This week was my first introduction to Power BI. It’s quite different to Tableau, with some things coming surprisingly easy like filter actions and other things harder, such as the unfamiliar syntax’s DAX and M.

However what I was impressed by was the ease of its webscraping function. Webscraping is when you use a tool to collect data from a webpage. This can save time on manual copying and pasting.

What I did

Using Power BIs webscraping tool I was able to load table data from wikipedia in seconds. You simply go to new source>web and type in the URL and it automatically has all the tables from the webpage organised for you. You just choose which is the one you wanted. Mind you power BI picked up a tonne of tables in my example, but I could see mine was the 2nd table.

 

Once I imported the table it just needed to be ‘Filled down’ to get rid of all the nulls which were merged cells on the wiki page and clean up a few column. Then I was ready to create a report.

What about non-tables?

While my data from above was easy to scrape, I wanted to see what would happen if I tried something outside of a table. So I had a go at google search results for ‘whale watching sydney’. What I found was that Power BI’s web tool made suggestions for a number of tables, the first of which had all but one of the rows matching my regular google search (I logged out of my gmail account), and in the right order.

Google Search Table

I did however find some irregularities, such as power BI picking up a few of the links from the ‘people also search for’ section on google but not others.

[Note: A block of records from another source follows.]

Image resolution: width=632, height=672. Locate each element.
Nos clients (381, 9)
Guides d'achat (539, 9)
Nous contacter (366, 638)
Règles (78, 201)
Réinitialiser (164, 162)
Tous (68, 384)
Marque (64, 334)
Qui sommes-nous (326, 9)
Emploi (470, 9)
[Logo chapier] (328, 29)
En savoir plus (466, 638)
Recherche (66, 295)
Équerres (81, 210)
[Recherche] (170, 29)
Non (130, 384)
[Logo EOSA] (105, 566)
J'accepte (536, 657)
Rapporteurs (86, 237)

Google Search People also ask

This left me with a few options:

  1. Try the ‘Add Table Using Examples’ option
  2. Look at the HTML code and try parsing
  3. It could just be that my search results are augmented by my search history, I found some information online suggesting this may be the case

So I looked up the documentation and found a ‘Add Table using Examples‘ option. This allows you to type in examples of what your looking for and an algorithm picks up the rest. It was somewhat helpful. I could see that the page BI was looking at was slightly different to my view, which explained most of why their originally suggested table was different.

With option 3, you can import the raw HTML in Power BI and ordinarily I could parse this with regex in Alteryx to find out what results show up. However there is no native regex function in BI, requiring python or R scripts to function, neither of which I’m familiar with.

To summarise, I found Power BI’s webscraping tool is very fast and great for tables, and was pretty good for google search results. There may be shortcomings with regards to parsing out the raw HTML code, but you likely won’t need to do this, because the automatic tools are good enough in themselves.